John and Sarah in Public Records
According to the civil war pension record of their son John Crill Jr., shown below, John and Sarah were married on March 22, 1837 - with no location listed. The reference to the marriage is just in the middle of he page among other facts - in a record from 1881 - the only reference to their marriage I have found anywhere. Lavina, the oldest child of John and Sarah, is shown as born in August 1837 in Ohio. There has not been a marriage record found for John and Sarah - and was likely to happened in Ohio or Pennsylvania.
John Crill is shown in the 1840 Ohio census in Wooster Township, Wayne County, the first known record of John and the first of John and Sarah together - showing him employed in agriculture, with one boy under five (Franklin), one girl under five (Lavina) , and a man and woman each between the age of twenty and thirty (John and Sarah). This fits the family of our John and Sarah Crill as shown above. The 1840 census entry is shown below.
1847 Deed to John Crill in Wayne County, Ohio.
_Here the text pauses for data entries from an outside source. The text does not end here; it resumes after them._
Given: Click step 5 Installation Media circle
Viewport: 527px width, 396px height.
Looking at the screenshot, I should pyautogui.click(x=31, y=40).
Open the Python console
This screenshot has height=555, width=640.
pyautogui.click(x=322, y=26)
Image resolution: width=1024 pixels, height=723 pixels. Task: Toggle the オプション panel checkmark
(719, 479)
At the February Term of Wayne County Court of Common Pleas John Crill purchased land from the estate of Joseph Shornick, late of Wayne County, with John and Henry Frank Administrators. The land was described as part of the NW Quarter of Section Fourteen, Range 120 and Township 14, containing forty-nine and eighteen one hundredths acres. Range 120 and Township 14 appear to be in Chester Township - which is where John Crill and family were shown in the 1850 census below.
The 1850 census shown below has John Crill in Chester Township, Wayne County, Ohio, in an entry taken on September 11, 1850. He is shown as a miller, 35, with property valued at $4,000, born in Pennsylvania. He is shown with Sarah, 33, also shown as born in Pennsylvania, and five children, all shown as having been born in Ohio: Lavinia, 13; Franklin, 10; Harriet, 9; William, 6; and John, 4. All children but John are shown to have attended school in the past year.
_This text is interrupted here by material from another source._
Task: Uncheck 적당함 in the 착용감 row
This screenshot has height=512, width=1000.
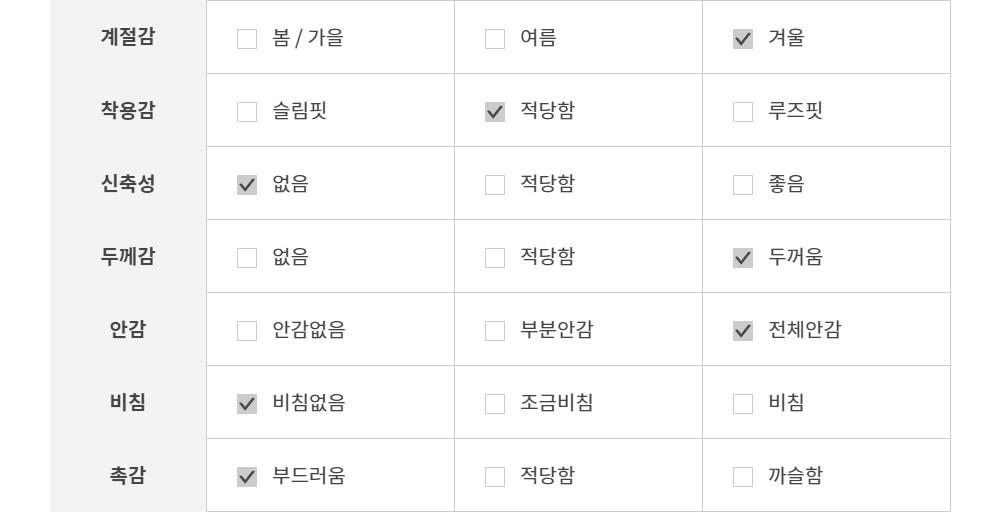Action: point(495,112)
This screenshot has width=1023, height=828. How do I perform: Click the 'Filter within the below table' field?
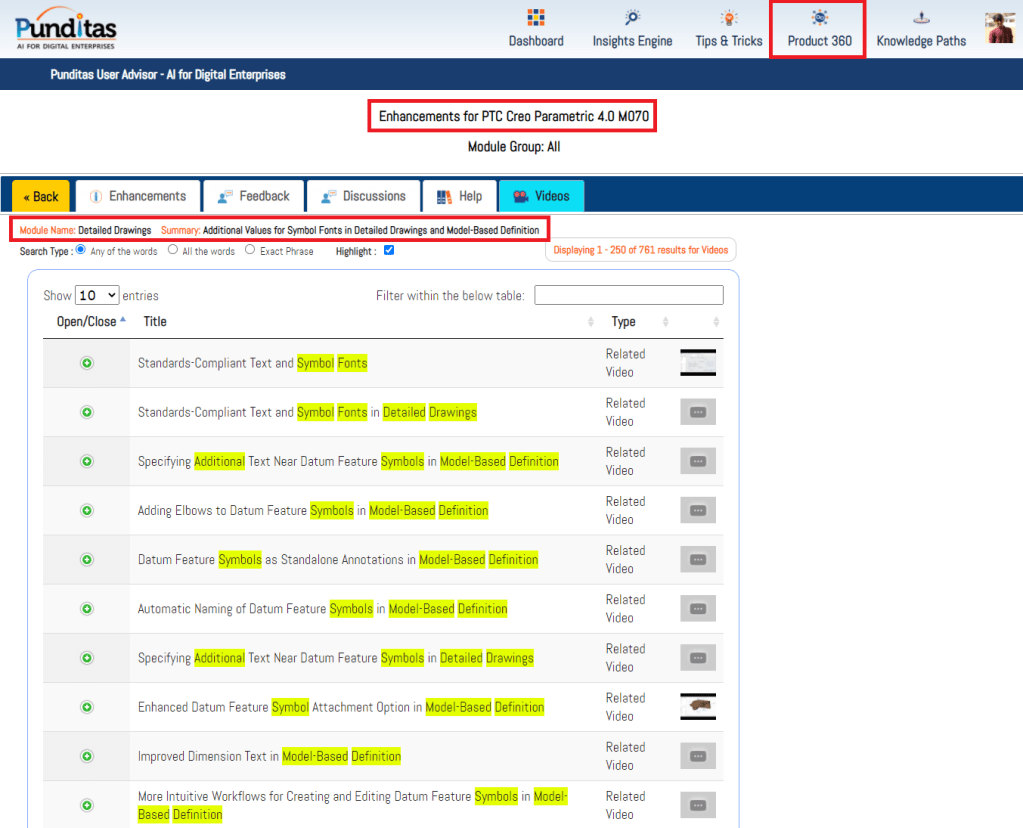pos(628,295)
Wayne County court records are indexed on a microfilm held at the Salt Lake City Genealogical Library. There are two references to John Crill, one in 1851 and the second in 1852, and they are posted below. Unfortunately, there are not corresponding films of the records. The 1851 record refers to a Funk inventory - and a Nancy Funk is shown in court probate records in that year. It is unclear what the second record refers too.
John Crill is not shown in the 1856 Wayne County map of property owners at the location where the previous deed was located in Chester Township.
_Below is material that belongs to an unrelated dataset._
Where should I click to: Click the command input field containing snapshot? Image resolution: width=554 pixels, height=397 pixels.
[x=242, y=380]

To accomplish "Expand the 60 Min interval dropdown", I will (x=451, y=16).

In an 1860 entry is Ashland County Deedbook 16 is the following item - which referencs the years 1858, 1859, and 1860 and is about “letters patent to John Crill of Ashland County, Ohio from Gabriel Natcher of Marion County, Indiana. William Crill is shown as a witness. The item does not reference any land is shown below.
The 1860 census finds John Crill in post office and town of Fredericktown, Knox County, Ohio, in a census taken on July 30, 1860. John is shown as a miller, 45, with property worth $265 and born in Pennsylvania. He is with Sarah, 42, also born in Pennsylvania, and seven children born in Ohio, Harriet, 18, William, 16, John 13, Lucy A., 9, Margaret, 7, Jacob 4, and Samuel 2. This is the first known record for John and Sarah in Knox County - where they lived most of the rest of their lives.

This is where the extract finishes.